START Records for the exercise

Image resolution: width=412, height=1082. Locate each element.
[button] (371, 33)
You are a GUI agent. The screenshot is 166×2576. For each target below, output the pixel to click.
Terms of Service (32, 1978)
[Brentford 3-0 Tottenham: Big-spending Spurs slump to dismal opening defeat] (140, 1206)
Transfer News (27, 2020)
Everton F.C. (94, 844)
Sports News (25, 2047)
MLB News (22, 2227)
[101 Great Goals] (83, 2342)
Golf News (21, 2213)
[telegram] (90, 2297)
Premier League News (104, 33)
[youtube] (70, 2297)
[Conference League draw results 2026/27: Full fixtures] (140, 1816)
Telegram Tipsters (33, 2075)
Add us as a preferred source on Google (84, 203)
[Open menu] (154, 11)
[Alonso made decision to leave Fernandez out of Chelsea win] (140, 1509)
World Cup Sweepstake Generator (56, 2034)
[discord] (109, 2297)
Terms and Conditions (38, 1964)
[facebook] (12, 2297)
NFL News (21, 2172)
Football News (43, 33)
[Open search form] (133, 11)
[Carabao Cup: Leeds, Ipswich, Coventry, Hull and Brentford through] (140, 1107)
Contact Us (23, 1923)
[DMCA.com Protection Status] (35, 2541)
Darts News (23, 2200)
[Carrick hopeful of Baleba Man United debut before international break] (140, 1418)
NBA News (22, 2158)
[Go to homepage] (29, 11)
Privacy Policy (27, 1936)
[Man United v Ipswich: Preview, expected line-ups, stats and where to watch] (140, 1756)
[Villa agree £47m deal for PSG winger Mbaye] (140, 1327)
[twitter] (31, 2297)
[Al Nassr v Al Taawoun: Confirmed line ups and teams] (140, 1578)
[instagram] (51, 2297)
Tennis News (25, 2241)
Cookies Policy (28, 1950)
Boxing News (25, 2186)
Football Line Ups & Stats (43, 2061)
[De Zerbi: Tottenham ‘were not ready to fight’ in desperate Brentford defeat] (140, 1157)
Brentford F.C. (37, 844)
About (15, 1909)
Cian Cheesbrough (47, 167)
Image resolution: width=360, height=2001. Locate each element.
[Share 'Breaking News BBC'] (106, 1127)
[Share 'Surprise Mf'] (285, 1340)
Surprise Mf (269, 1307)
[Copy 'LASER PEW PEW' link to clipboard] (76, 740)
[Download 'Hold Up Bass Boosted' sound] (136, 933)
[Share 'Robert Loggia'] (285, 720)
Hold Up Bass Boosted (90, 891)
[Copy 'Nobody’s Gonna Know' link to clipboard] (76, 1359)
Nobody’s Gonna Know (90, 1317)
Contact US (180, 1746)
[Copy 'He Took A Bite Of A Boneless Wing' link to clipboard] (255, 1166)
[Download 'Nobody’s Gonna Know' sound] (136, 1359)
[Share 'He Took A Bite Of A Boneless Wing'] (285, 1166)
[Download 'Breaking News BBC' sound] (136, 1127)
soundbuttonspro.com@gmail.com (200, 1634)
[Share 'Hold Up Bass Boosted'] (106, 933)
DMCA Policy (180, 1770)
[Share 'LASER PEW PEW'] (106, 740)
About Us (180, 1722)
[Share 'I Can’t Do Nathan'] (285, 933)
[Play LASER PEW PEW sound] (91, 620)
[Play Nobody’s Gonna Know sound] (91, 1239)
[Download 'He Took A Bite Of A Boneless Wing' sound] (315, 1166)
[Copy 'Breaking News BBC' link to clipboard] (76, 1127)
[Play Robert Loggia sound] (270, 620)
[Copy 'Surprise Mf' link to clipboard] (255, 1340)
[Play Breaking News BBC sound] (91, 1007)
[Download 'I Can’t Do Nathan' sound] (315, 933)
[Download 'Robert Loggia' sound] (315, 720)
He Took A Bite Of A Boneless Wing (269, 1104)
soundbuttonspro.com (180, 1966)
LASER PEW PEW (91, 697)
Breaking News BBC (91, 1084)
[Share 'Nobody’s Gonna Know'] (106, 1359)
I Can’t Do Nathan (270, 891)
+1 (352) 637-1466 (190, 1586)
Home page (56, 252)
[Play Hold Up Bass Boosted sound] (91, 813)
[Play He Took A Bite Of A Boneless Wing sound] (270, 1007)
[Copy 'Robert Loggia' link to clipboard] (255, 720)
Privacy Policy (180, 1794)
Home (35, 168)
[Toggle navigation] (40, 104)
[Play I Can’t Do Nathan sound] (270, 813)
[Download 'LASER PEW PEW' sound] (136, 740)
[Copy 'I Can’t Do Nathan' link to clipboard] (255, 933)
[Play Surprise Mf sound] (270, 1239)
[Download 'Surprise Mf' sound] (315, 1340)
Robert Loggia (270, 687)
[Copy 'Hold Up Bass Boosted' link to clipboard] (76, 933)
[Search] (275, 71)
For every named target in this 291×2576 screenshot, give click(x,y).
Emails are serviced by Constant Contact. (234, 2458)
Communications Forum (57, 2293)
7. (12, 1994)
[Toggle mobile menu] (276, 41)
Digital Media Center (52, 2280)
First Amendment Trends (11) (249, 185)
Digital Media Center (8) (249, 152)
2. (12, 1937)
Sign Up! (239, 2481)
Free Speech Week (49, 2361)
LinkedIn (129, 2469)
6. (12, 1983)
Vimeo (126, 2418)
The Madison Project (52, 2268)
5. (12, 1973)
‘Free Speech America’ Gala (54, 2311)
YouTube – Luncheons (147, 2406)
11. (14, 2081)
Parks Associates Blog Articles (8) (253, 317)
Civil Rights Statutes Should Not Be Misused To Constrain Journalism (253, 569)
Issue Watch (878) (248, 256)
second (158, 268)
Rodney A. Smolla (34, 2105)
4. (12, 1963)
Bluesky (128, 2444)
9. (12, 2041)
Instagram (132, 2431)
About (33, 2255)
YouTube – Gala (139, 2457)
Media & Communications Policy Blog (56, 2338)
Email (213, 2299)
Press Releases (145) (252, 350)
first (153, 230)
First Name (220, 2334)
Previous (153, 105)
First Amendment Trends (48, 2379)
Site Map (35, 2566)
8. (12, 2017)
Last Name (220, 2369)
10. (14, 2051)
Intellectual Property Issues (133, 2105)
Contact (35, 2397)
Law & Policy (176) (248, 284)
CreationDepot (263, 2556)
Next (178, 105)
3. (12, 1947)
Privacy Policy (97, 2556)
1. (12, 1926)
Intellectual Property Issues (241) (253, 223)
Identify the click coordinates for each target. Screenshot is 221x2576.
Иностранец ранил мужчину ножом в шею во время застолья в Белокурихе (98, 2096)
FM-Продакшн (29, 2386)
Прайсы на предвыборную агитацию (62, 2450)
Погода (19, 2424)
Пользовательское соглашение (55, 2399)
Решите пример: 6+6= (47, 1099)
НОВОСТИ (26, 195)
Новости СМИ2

END Records for the exercise

• What to work on:
The response should consist of every record above, reproduced exactly.

• Response to the exercise:
Image resolution: width=412, height=1082. Locate each element.
[button] (371, 33)
You are a GUI agent. The screenshot is 166×2576. For each target below, output the pixel to click.
Terms of Service (32, 1978)
[Brentford 3-0 Tottenham: Big-spending Spurs slump to dismal opening defeat] (140, 1206)
Transfer News (27, 2020)
Everton F.C. (94, 844)
Sports News (25, 2047)
MLB News (22, 2227)
[101 Great Goals] (83, 2342)
Golf News (21, 2213)
[telegram] (90, 2297)
Premier League News (104, 33)
[youtube] (70, 2297)
[Conference League draw results 2026/27: Full fixtures] (140, 1816)
Telegram Tipsters (33, 2075)
Add us as a preferred source on Google (84, 203)
[Open menu] (154, 11)
[Alonso made decision to leave Fernandez out of Chelsea win] (140, 1509)
World Cup Sweepstake Generator (56, 2034)
[discord] (109, 2297)
Terms and Conditions (38, 1964)
[facebook] (12, 2297)
NFL News (21, 2172)
Football News (43, 33)
[Open search form] (133, 11)
[Carabao Cup: Leeds, Ipswich, Coventry, Hull and Brentford through] (140, 1107)
Contact Us (23, 1923)
[DMCA.com Protection Status] (35, 2541)
Darts News (23, 2200)
[Carrick hopeful of Baleba Man United debut before international break] (140, 1418)
NBA News (22, 2158)
[Go to homepage] (29, 11)
Privacy Policy (27, 1936)
[Man United v Ipswich: Preview, expected line-ups, stats and where to watch] (140, 1756)
[Villa agree £47m deal for PSG winger Mbaye] (140, 1327)
[twitter] (31, 2297)
[Al Nassr v Al Taawoun: Confirmed line ups and teams] (140, 1578)
[instagram] (51, 2297)
Tennis News (25, 2241)
Cookies Policy (28, 1950)
Boxing News (25, 2186)
Football Line Ups & Stats (43, 2061)
[De Zerbi: Tottenham ‘were not ready to fight’ in desperate Brentford defeat] (140, 1157)
Brentford F.C. (37, 844)
About (15, 1909)
Cian Cheesbrough (47, 167)
Image resolution: width=360, height=2001. Locate each element.
[Share 'Breaking News BBC'] (106, 1127)
[Share 'Surprise Mf'] (285, 1340)
Surprise Mf (269, 1307)
[Copy 'LASER PEW PEW' link to clipboard] (76, 740)
[Download 'Hold Up Bass Boosted' sound] (136, 933)
[Share 'Robert Loggia'] (285, 720)
Hold Up Bass Boosted (90, 891)
[Copy 'Nobody’s Gonna Know' link to clipboard] (76, 1359)
Nobody’s Gonna Know (90, 1317)
Contact US (180, 1746)
[Copy 'He Took A Bite Of A Boneless Wing' link to clipboard] (255, 1166)
[Download 'Nobody’s Gonna Know' sound] (136, 1359)
[Share 'He Took A Bite Of A Boneless Wing'] (285, 1166)
[Download 'Breaking News BBC' sound] (136, 1127)
soundbuttonspro.com@gmail.com (200, 1634)
[Share 'Hold Up Bass Boosted'] (106, 933)
DMCA Policy (180, 1770)
[Share 'LASER PEW PEW'] (106, 740)
About Us (180, 1722)
[Share 'I Can’t Do Nathan'] (285, 933)
[Play LASER PEW PEW sound] (91, 620)
[Play Nobody’s Gonna Know sound] (91, 1239)
[Download 'He Took A Bite Of A Boneless Wing' sound] (315, 1166)
[Copy 'Breaking News BBC' link to clipboard] (76, 1127)
[Play Robert Loggia sound] (270, 620)
[Copy 'Surprise Mf' link to clipboard] (255, 1340)
[Play Breaking News BBC sound] (91, 1007)
[Download 'I Can’t Do Nathan' sound] (315, 933)
[Download 'Robert Loggia' sound] (315, 720)
He Took A Bite Of A Boneless Wing (269, 1104)
soundbuttonspro.com (180, 1966)
LASER PEW PEW (91, 697)
Breaking News BBC (91, 1084)
[Share 'Nobody’s Gonna Know'] (106, 1359)
I Can’t Do Nathan (270, 891)
+1 (352) 637-1466 (190, 1586)
Home page (56, 252)
[Play Hold Up Bass Boosted sound] (91, 813)
[Play He Took A Bite Of A Boneless Wing sound] (270, 1007)
[Copy 'Robert Loggia' link to clipboard] (255, 720)
Privacy Policy (180, 1794)
Home (35, 168)
[Toggle navigation] (40, 104)
[Play I Can’t Do Nathan sound] (270, 813)
[Download 'LASER PEW PEW' sound] (136, 740)
[Copy 'I Can’t Do Nathan' link to clipboard] (255, 933)
[Play Surprise Mf sound] (270, 1239)
[Download 'Surprise Mf' sound] (315, 1340)
Robert Loggia (270, 687)
[Copy 'Hold Up Bass Boosted' link to clipboard] (76, 933)
[Search] (275, 71)
For every named target in this 291×2576 screenshot, give click(x,y).
Emails are serviced by Constant Contact. (234, 2458)
Communications Forum (57, 2293)
7. (12, 1994)
[Toggle mobile menu] (276, 41)
Digital Media Center (52, 2280)
First Amendment Trends (11) (249, 185)
Digital Media Center (8) (249, 152)
2. (12, 1937)
Sign Up! (239, 2481)
Free Speech Week (49, 2361)
LinkedIn (129, 2469)
6. (12, 1983)
Vimeo (126, 2418)
The Madison Project (52, 2268)
5. (12, 1973)
‘Free Speech America’ Gala (54, 2311)
YouTube – Luncheons (147, 2406)
11. (14, 2081)
Parks Associates Blog Articles (8) (253, 317)
Civil Rights Statutes Should Not Be Misused To Constrain Journalism (253, 569)
Issue Watch (878) (248, 256)
second (158, 268)
Rodney A. Smolla (34, 2105)
4. (12, 1963)
Bluesky (128, 2444)
9. (12, 2041)
Instagram (132, 2431)
About (33, 2255)
YouTube – Gala (139, 2457)
Media & Communications Policy Blog (56, 2338)
Email (213, 2299)
Press Releases (145) (252, 350)
first (153, 230)
First Name (220, 2334)
Previous (153, 105)
First Amendment Trends (48, 2379)
Site Map (35, 2566)
8. (12, 2017)
Last Name (220, 2369)
10. (14, 2051)
Intellectual Property Issues (133, 2105)
Contact (35, 2397)
Law & Policy (176) (248, 284)
CreationDepot (263, 2556)
Next (178, 105)
3. (12, 1947)
Privacy Policy (97, 2556)
1. (12, 1926)
Intellectual Property Issues (241) (253, 223)
Identify the click coordinates for each target. Screenshot is 221x2576.
Иностранец ранил мужчину ножом в шею во время застолья в Белокурихе (98, 2096)
FM-Продакшн (29, 2386)
Прайсы на предвыборную агитацию (62, 2450)
Погода (19, 2424)
Пользовательское соглашение (55, 2399)
Решите пример: 6+6= (47, 1099)
НОВОСТИ (26, 195)
Новости СМИ2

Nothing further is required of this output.